# Testo dato
Canada

Economia, clima e premier in rivolta:
l’autunno terribile di Justin Trudeau

TORONTO – L’economia ristagna, i sondaggi delineano scenari politici catastrofici, la base liberale mugugna e i premier hanno dichiarato guerra aperta: le premesse di questo autunno terribile per Justin Trudeau spalancano le porte a un inverno che si prospetta ancora peggiore. Il leader liberale e il suo governo stanno attraversando la fase più delicata da quando nel 2015 vinse le elezioni federali e riportò i grit alla guida del Paese, chiudendo una volta per tutte l’era Harper.

Tutti gli indicatori giocano contro Trudeau. I dati di Statistics Canada della scorsa settimana hanno confermato come il nostro Paese sia destinato a entrare in recessione da qui alla fine dell’anno. Si tratta di un’ulteriore spallata alla credibilità del primo ministro, che in questi anni era stato in grado di condurre il Paese senza eccessivi scossoni almeno sul fronte economico, anche durante la fase più acuta della pandemia. Il tutto si va a sommare alle difficoltà oggettive che stiamo vivendo negli ultimi sei mesi, tra inflazione galoppante riportata faticosamente sotto controllo, tassi d’interesse ai massimi dal 2001 e una generalizzata insicurezza che preoccupa i risparmiatori.

Il potere d’acquisto è crollato e da due studi pubblicati ieri impariamo che i canadesi, o almeno una buona fetta, hanno rinunciato ad andare dal dentista perché sostanzialmente o non se lo possono più permettere o non sono in possesso di una copertura assicurativa. Allo stesso tempo, un’altra corposa fetta di canadesi non va più al ristorante perché questa viene ormai ritenuta una spesa non necessaria. Un segnale questo, magari minore, ma che indica come si stia deteriorando abbastanza velocemente la qualità della nostra vita. E l’elettorato canadese sta recependo tutti questi segnali, e nella classica ricerca del capro espiatorio, identifica nel primo ministro e nell’attività di governo la causa di tutti i mali. D’altro canto, come abbiamo documentato ieri, il livello di popolarità di Trudeau è ai minimi termini: il 53 per cento dei canadesi ha un giudizio nettamente negativo del primo ministro, mentre i sondaggi confermano come ormai vi sia un abisso nelle intenzioni di voto per i conservatori – in ascesa – e i liberali, che stanno registrando un crollo significativo.

Da lunedì poi si è aperto un nuovo fronte, dopo la riunione dei premier ad Halifax: i leader delle province e dei territori hanno puntato il dito contro Trudeau sulla questione della crisi abitativa, su quella della redistribuzione delle risorse stanziate da Ottawa agli enti locali e su quella della carbon tax. In particolare i premier chiedono a Trudeau una parità di trattamento per quanto riguarda le esenzioni, per ora garantite solamente alla British Columbia.

# Esercizio
Ricopia dal testo su Trudeau tutto ciò che va da "TORONTO – L’economia" fino a "tutte l’era Harper.", senza cambiare nulla.

Voci da una fonte di dati
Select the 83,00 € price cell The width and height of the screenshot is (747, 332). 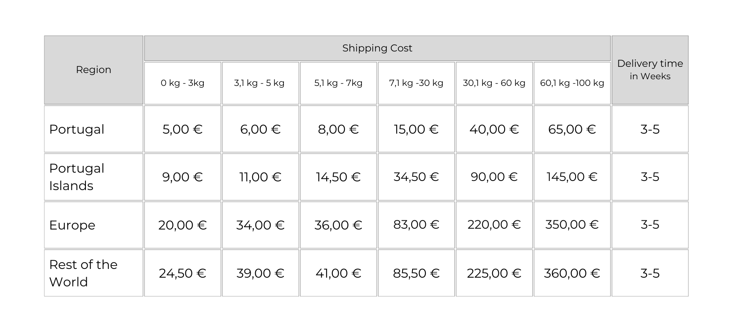pos(416,225)
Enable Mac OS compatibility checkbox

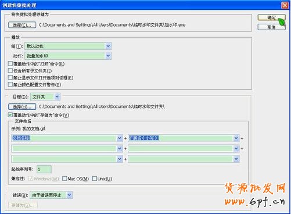(64, 179)
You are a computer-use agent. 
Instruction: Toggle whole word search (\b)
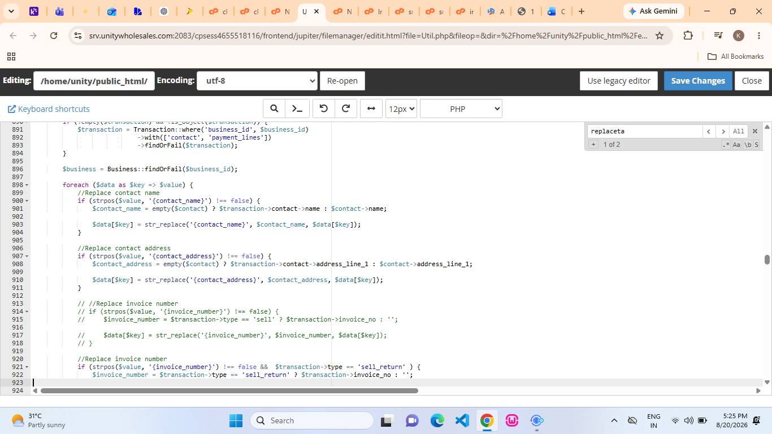tap(747, 145)
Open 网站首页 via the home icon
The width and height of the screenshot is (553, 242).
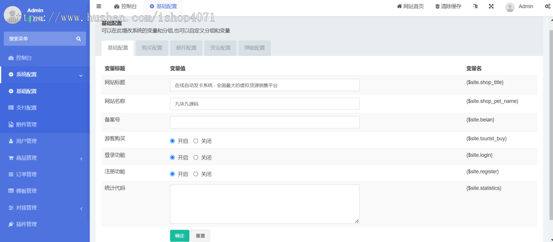coord(399,6)
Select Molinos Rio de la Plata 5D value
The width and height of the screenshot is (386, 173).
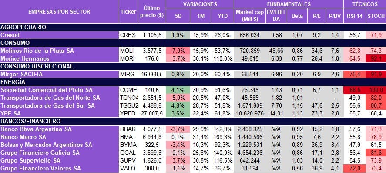[178, 51]
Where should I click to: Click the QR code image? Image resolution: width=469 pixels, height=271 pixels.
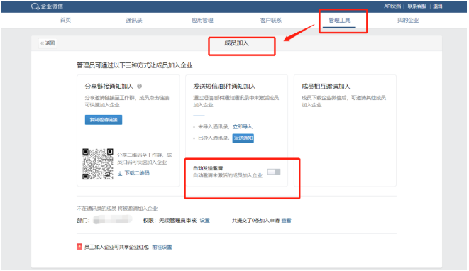98,164
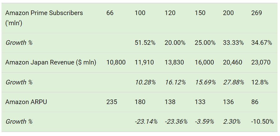Select the 2.30% ARPU growth cell
280x136 pixels.
coord(231,122)
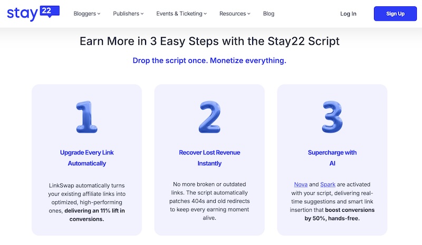Open the Nova link

pyautogui.click(x=301, y=184)
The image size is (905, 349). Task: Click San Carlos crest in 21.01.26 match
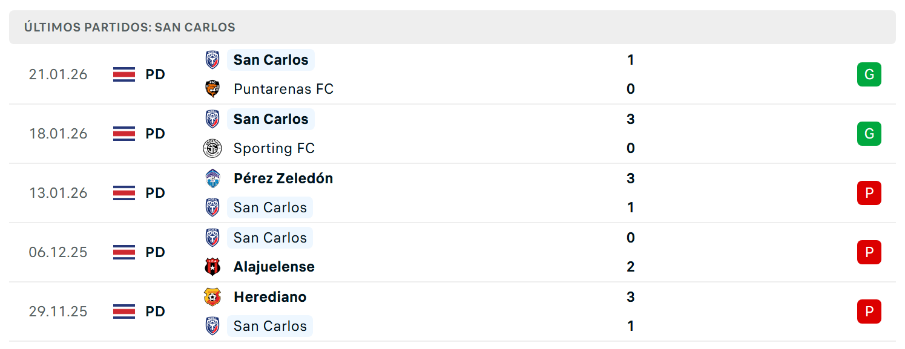click(212, 60)
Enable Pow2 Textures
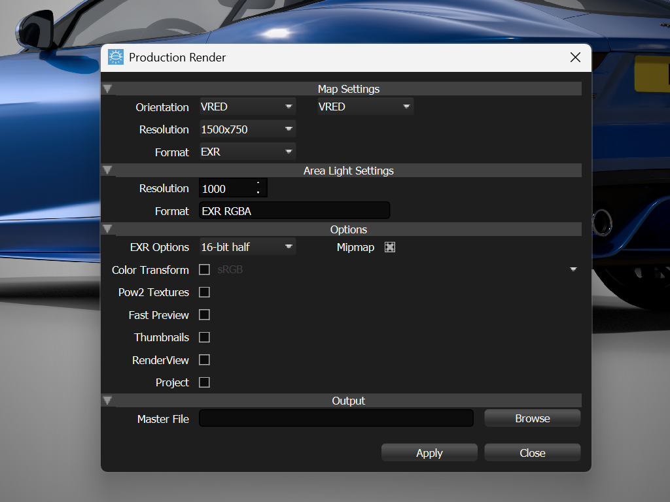 [x=204, y=292]
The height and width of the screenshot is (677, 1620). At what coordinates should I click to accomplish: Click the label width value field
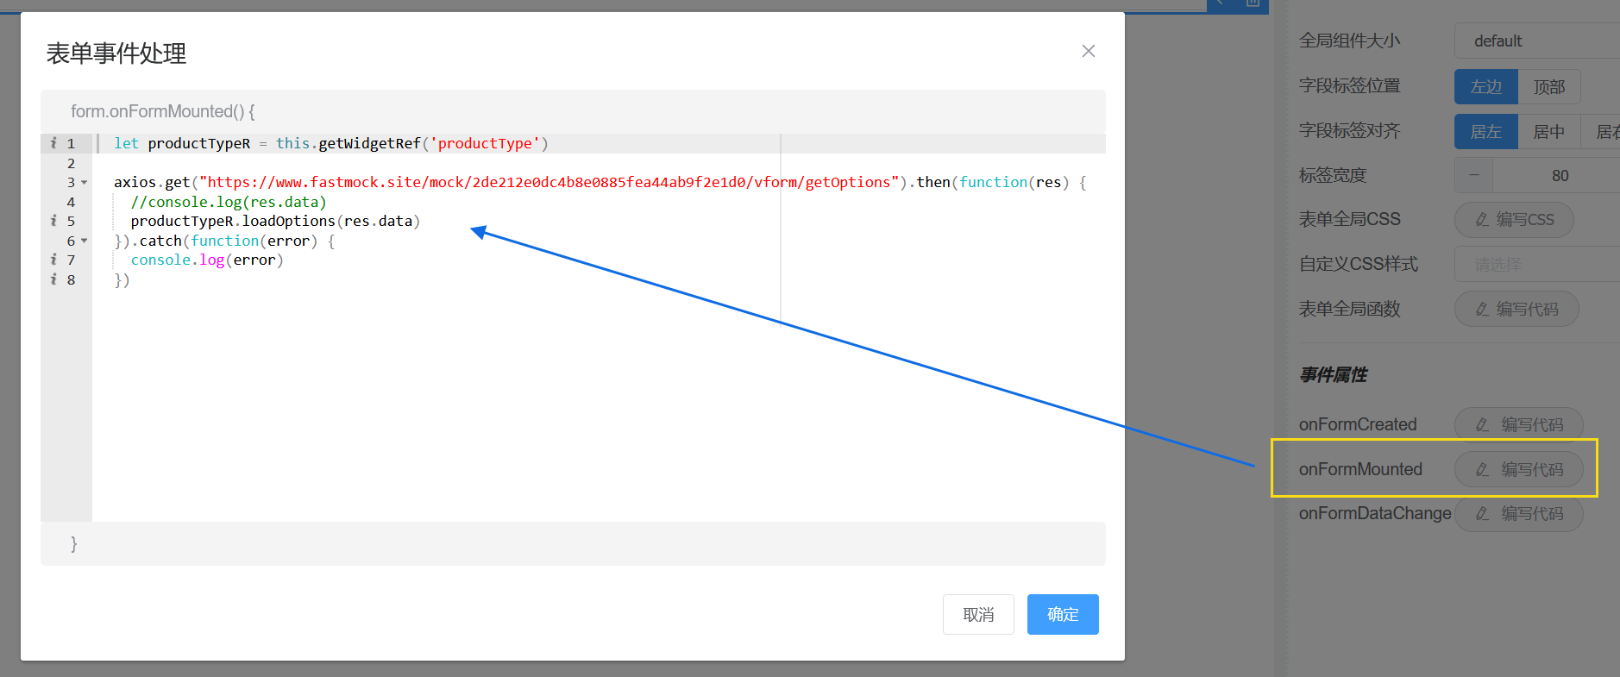(1559, 176)
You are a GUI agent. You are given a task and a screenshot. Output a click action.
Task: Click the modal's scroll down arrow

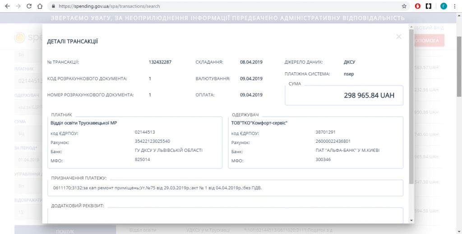(411, 220)
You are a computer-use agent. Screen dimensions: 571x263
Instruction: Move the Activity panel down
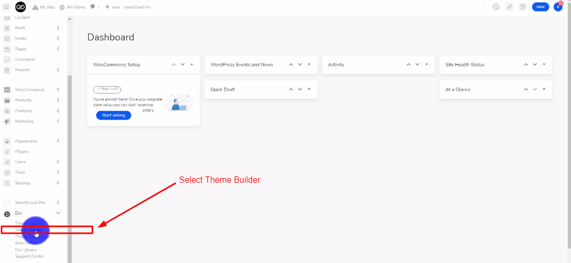(x=417, y=64)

# Soluzione
TORONTO – L’economia ristagna, i sondaggi delineano scenari politici catastrofici, la base liberale mugugna e i premier hanno dichiarato guerra aperta: le premesse di questo autunno terribile per Justin Trudeau spalancano le porte a un inverno che si prospetta ancora peggiore. Il leader liberale e il suo governo stanno attraversando la fase più delicata da quando nel 2015 vinse le elezioni federali e riportò i grit alla guida del Paese, chiudendo una volta per tutte l’era Harper.